The Berliets GCA and GCAB were variants of the CBA with an extended wheelbase. They were built in 1923 and 1924 only for the army (and not for civilian customers) and were the first Berliet trucks whose type designation began with a G (from this point onwards most names of new Berliet truck models with a payload of more than 3 tonnes began with a G). The curb weight is unknown, the payload 5 tonnes. The wheelbase measures 4.65 m, the loading area 3.60 x 1.85 m. The tyres (still solid rubber) were 1,030 mm x 140 mm at the front and 1,030 mm x 160 mm at the rear (double wheels). The four-cylinder engine with the designation Z3, classified as 25 CV, has the already known dimensions of 110 mm x 140 mm and the real power output was of 38 PS for the GCA and 36 PS for the GCAB. The French army acquired 40 units between 1923 and 1924.

In 1926, Berliet introduced a final variant of the CBA truck, the CBAC, to replace the CBA9. The CBAC had a petrol engine similar to its predecessors (this time codenamed MLB6) and chain drive. It was offered in short and long versions. The short has a wheelbase of 4.74 m, the long of 4.86 m. The CBAC payload is of 5 tonnes and its official power 15 CV. Tyres are 1,016 mm x 203 mm. Its short version has a curb weight of 6100 kg. In 1931, Berliet marketed a CBAC with an inline four diesel engine. Originally, it had a 110 mm bore and 160 mm stroke, giving a displacement of 6,082 cm^{3} and was codenamed as MDA. Later, Berliet introduced a version with a bore increased to 120 mm, codenamed MDB, giving a displacement of 7,238 cm^{3}. The MDA was rated at 23 CV, with an actual power of 45 PS. The MDB was rated at 28 CV, with an actual power of 55 PS. In 1932, the French military ordered 14 CBACs with the petrol engine to be used as multipurpose transports.

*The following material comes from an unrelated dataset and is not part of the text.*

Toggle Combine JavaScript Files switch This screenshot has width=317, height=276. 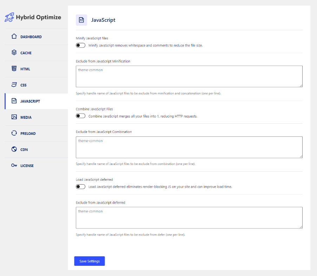tap(80, 116)
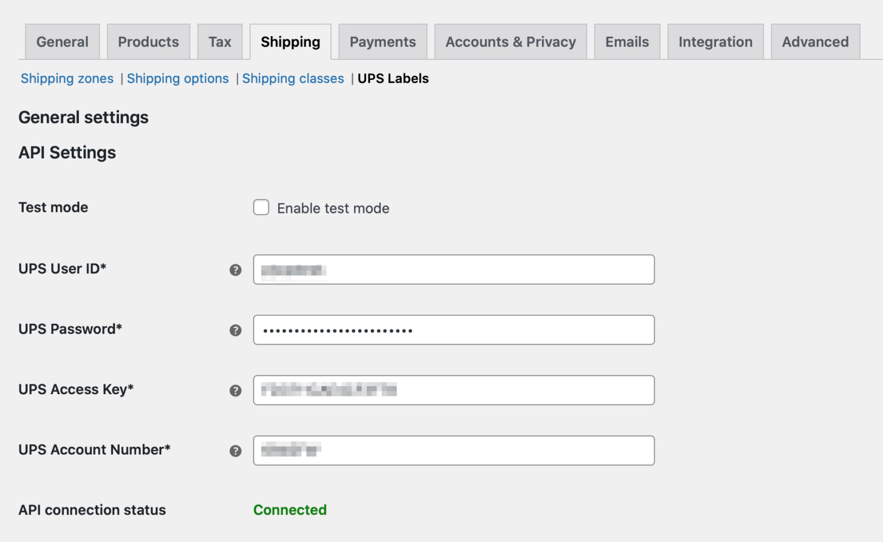Open the UPS User ID help tooltip

pos(235,269)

By the late 1920s, Berliet had a full range of chain drive medium-duty truck chassis derived from the CBA: the CBAB, the CBAC, the GCM (7.5 tonnes payload, 24 CV), the GCE (7.5 tonnes payload, 20 CV), the GPC (six wheeler, 10 tonnes payload, 20 CV). There also were various variants with gasifier.

In 1926, Berliet introduced a new series of medium-duty trucks with universal joints instead of chain drive, called the GD. They gradually replaced the CBAs and their derivatives. The CBA series ended production in 1932.